(THE RECORDS)

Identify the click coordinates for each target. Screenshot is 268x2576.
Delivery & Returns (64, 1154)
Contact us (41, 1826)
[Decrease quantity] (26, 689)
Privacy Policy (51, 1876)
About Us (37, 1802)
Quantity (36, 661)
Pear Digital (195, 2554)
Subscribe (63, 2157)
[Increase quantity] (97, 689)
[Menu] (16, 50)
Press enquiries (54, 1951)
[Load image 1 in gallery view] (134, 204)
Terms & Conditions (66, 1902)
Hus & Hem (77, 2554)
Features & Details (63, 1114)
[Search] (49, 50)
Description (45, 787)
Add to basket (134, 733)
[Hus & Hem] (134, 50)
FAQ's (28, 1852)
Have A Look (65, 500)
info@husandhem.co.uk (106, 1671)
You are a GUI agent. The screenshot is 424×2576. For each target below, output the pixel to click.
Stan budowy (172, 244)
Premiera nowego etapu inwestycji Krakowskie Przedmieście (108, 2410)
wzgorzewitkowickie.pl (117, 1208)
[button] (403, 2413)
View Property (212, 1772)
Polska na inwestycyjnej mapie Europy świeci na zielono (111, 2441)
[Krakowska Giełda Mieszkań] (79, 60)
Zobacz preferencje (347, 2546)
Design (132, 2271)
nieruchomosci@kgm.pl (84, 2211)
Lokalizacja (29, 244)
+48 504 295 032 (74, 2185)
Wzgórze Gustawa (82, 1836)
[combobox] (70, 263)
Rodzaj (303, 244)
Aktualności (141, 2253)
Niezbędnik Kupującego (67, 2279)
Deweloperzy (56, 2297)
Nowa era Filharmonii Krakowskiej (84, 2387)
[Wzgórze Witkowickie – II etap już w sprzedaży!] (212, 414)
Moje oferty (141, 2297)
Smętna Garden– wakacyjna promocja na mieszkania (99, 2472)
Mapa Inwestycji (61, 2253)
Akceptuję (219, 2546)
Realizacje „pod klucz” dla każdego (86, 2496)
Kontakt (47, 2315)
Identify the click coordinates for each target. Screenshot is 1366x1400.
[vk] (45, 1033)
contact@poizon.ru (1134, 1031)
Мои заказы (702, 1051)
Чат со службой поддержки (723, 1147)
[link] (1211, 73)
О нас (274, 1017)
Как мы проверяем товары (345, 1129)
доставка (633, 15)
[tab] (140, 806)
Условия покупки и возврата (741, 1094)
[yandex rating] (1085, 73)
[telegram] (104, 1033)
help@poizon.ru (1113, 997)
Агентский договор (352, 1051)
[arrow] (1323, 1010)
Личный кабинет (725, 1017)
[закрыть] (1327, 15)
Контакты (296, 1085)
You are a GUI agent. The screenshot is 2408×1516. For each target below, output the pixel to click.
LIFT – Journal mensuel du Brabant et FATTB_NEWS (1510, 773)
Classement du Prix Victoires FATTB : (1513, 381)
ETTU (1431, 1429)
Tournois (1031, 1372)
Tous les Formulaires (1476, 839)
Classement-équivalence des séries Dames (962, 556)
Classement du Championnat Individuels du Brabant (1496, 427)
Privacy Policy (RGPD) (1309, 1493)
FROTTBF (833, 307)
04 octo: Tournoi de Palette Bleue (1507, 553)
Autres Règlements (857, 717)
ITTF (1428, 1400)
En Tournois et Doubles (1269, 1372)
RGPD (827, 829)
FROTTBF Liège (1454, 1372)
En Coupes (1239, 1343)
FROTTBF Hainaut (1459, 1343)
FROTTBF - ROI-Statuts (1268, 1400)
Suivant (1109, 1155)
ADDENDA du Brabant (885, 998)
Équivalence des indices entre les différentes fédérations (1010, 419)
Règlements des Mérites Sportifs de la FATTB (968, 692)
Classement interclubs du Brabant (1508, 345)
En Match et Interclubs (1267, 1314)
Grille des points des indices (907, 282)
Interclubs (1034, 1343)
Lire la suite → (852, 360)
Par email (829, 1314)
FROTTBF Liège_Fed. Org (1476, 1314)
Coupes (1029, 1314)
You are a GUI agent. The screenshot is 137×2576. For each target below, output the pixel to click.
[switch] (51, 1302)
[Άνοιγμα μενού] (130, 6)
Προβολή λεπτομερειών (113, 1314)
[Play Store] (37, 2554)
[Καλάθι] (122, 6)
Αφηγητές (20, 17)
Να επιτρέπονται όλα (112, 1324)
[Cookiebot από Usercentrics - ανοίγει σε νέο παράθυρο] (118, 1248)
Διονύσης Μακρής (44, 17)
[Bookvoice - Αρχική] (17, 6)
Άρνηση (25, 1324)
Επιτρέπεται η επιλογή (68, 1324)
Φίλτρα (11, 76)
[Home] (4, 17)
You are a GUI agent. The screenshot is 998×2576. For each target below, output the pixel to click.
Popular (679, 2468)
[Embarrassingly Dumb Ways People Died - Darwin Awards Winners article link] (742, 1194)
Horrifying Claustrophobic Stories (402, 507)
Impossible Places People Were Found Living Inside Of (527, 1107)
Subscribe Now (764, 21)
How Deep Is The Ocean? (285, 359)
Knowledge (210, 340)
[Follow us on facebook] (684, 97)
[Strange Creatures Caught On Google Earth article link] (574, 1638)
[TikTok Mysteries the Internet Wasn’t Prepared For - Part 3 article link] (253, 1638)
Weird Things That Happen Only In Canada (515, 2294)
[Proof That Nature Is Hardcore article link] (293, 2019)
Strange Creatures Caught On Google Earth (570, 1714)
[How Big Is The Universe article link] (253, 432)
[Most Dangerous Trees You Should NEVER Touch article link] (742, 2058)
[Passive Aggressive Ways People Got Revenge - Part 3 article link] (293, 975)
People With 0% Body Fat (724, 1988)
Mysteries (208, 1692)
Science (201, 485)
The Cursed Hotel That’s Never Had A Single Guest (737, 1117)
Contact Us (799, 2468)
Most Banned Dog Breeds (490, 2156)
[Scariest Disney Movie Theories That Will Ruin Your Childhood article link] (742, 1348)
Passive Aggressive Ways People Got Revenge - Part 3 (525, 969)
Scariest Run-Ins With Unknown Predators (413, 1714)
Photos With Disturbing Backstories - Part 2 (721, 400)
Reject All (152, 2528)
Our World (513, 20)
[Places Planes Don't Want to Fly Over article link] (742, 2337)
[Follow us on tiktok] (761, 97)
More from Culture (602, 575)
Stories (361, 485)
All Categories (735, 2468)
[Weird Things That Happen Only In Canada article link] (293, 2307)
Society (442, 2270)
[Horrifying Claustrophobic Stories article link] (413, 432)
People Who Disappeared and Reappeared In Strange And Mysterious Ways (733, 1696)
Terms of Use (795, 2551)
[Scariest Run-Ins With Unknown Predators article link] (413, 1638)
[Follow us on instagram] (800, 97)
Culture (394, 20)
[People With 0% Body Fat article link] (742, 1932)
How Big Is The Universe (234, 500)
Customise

(End THE RECORDS)

YOUR INSTRUCTIONS: Return all of the lines above exactly, with none omitted.

RESPONSE TO THIS EXERCISE:
Identify the click coordinates for each target. Screenshot is 268x2576.
Delivery & Returns (64, 1154)
Contact us (41, 1826)
[Decrease quantity] (26, 689)
Privacy Policy (51, 1876)
About Us (37, 1802)
Quantity (36, 661)
Pear Digital (195, 2554)
Subscribe (63, 2157)
[Increase quantity] (97, 689)
[Menu] (16, 50)
Press enquiries (54, 1951)
[Load image 1 in gallery view] (134, 204)
Terms & Conditions (66, 1902)
Hus & Hem (77, 2554)
Features & Details (63, 1114)
[Search] (49, 50)
Description (45, 787)
Add to basket (134, 733)
[Hus & Hem] (134, 50)
FAQ's (28, 1852)
Have A Look (65, 500)
info@husandhem.co.uk (106, 1671)
You are a GUI agent. The screenshot is 424×2576. For each target below, output the pixel to click.
Stan budowy (172, 244)
Premiera nowego etapu inwestycji Krakowskie Przedmieście (108, 2410)
wzgorzewitkowickie.pl (117, 1208)
[button] (403, 2413)
View Property (212, 1772)
Polska na inwestycyjnej mapie Europy świeci na zielono (111, 2441)
[Krakowska Giełda Mieszkań] (79, 60)
Zobacz preferencje (347, 2546)
Design (132, 2271)
nieruchomosci@kgm.pl (84, 2211)
Lokalizacja (29, 244)
+48 504 295 032 (74, 2185)
Wzgórze Gustawa (82, 1836)
[combobox] (70, 263)
Rodzaj (303, 244)
Aktualności (141, 2253)
Niezbędnik Kupującego (67, 2279)
Deweloperzy (56, 2297)
Nowa era Filharmonii Krakowskiej (84, 2387)
[Wzgórze Witkowickie – II etap już w sprzedaży!] (212, 414)
Moje oferty (141, 2297)
Smętna Garden– wakacyjna promocja na mieszkania (99, 2472)
Mapa Inwestycji (61, 2253)
Akceptuję (219, 2546)
Realizacje „pod klucz” dla każdego (86, 2496)
Kontakt (47, 2315)
Identify the click coordinates for each target. Screenshot is 1366x1400.
[vk] (45, 1033)
contact@poizon.ru (1134, 1031)
Мои заказы (702, 1051)
Чат со службой поддержки (723, 1147)
[link] (1211, 73)
О нас (274, 1017)
Как мы проверяем товары (345, 1129)
доставка (633, 15)
[tab] (140, 806)
Условия покупки и возврата (741, 1094)
[yandex rating] (1085, 73)
[telegram] (104, 1033)
help@poizon.ru (1113, 997)
Агентский договор (352, 1051)
[arrow] (1323, 1010)
Личный кабинет (725, 1017)
[закрыть] (1327, 15)
Контакты (296, 1085)
You are a GUI agent. The screenshot is 2408×1516. For each target below, output the pixel to click.
LIFT – Journal mensuel du Brabant et FATTB_NEWS (1510, 773)
Classement du Prix Victoires FATTB : (1513, 381)
ETTU (1431, 1429)
Tournois (1031, 1372)
Tous les Formulaires (1476, 839)
Classement-équivalence des séries Dames (962, 556)
Classement du Championnat Individuels du Brabant (1496, 427)
Privacy Policy (RGPD) (1309, 1493)
FROTTBF (833, 307)
04 octo: Tournoi de Palette Bleue (1507, 553)
Autres Règlements (857, 717)
ITTF (1428, 1400)
En Tournois et Doubles (1269, 1372)
RGPD (827, 829)
FROTTBF Liège (1454, 1372)
En Coupes (1239, 1343)
FROTTBF Hainaut (1459, 1343)
FROTTBF - ROI-Statuts (1268, 1400)
Suivant (1109, 1155)
ADDENDA du Brabant (885, 998)
Équivalence des indices entre les différentes fédérations (1010, 419)
Règlements des Mérites Sportifs de la FATTB (968, 692)
Classement interclubs du Brabant (1508, 345)
En Match et Interclubs (1267, 1314)
Grille des points des indices (907, 282)
Interclubs (1034, 1343)
Lire la suite → (852, 360)
Par email (829, 1314)
FROTTBF Liège_Fed. Org (1476, 1314)
Coupes (1029, 1314)
You are a GUI agent. The screenshot is 137×2576. For each target below, output the pixel to click.
[switch] (51, 1302)
[Άνοιγμα μενού] (130, 6)
Προβολή λεπτομερειών (113, 1314)
[Play Store] (37, 2554)
[Καλάθι] (122, 6)
Αφηγητές (20, 17)
Να επιτρέπονται όλα (112, 1324)
[Cookiebot από Usercentrics - ανοίγει σε νέο παράθυρο] (118, 1248)
Διονύσης Μακρής (44, 17)
[Bookvoice - Αρχική] (17, 6)
Άρνηση (25, 1324)
Επιτρέπεται η επιλογή (68, 1324)
Φίλτρα (11, 76)
[Home] (4, 17)
You are a GUI agent. The screenshot is 998×2576. For each target below, output the pixel to click.
Popular (679, 2468)
[Embarrassingly Dumb Ways People Died - Darwin Awards Winners article link] (742, 1194)
Horrifying Claustrophobic Stories (402, 507)
Impossible Places People Were Found Living Inside Of (527, 1107)
Subscribe Now (764, 21)
How Deep Is The Ocean? (285, 359)
Knowledge (210, 340)
[Follow us on facebook] (684, 97)
[Strange Creatures Caught On Google Earth article link] (574, 1638)
[TikTok Mysteries the Internet Wasn’t Prepared For - Part 3 article link] (253, 1638)
Weird Things That Happen Only In Canada (515, 2294)
[Proof That Nature Is Hardcore article link] (293, 2019)
Strange Creatures Caught On Google Earth (570, 1714)
[How Big Is The Universe article link] (253, 432)
[Most Dangerous Trees You Should NEVER Touch article link] (742, 2058)
[Passive Aggressive Ways People Got Revenge - Part 3 article link] (293, 975)
People With 0% Body Fat (724, 1988)
Mysteries (208, 1692)
Science (201, 485)
The Cursed Hotel That’s Never Had A Single Guest (737, 1117)
Contact Us (799, 2468)
Most Banned Dog Breeds (490, 2156)
[Scariest Disney Movie Theories That Will Ruin Your Childhood article link] (742, 1348)
Passive Aggressive Ways People Got Revenge - Part 3 (525, 969)
Scariest Run-Ins With Unknown Predators (413, 1714)
Photos With Disturbing Backstories - Part 2 (721, 400)
Reject All (152, 2528)
Our World (513, 20)
[Places Planes Don't Want to Fly Over article link] (742, 2337)
[Follow us on tiktok] (761, 97)
More from Culture (602, 575)
Stories (361, 485)
All Categories (735, 2468)
[Weird Things That Happen Only In Canada article link] (293, 2307)
Society (442, 2270)
[Horrifying Claustrophobic Stories article link] (413, 432)
People Who Disappeared and Reappeared In Strange And Mysterious Ways (733, 1696)
Terms of Use (795, 2551)
[Scariest Run-Ins With Unknown Predators article link] (413, 1638)
[Follow us on instagram] (800, 97)
Culture (394, 20)
[People With 0% Body Fat article link] (742, 1932)
How Big Is The Universe (234, 500)
Customise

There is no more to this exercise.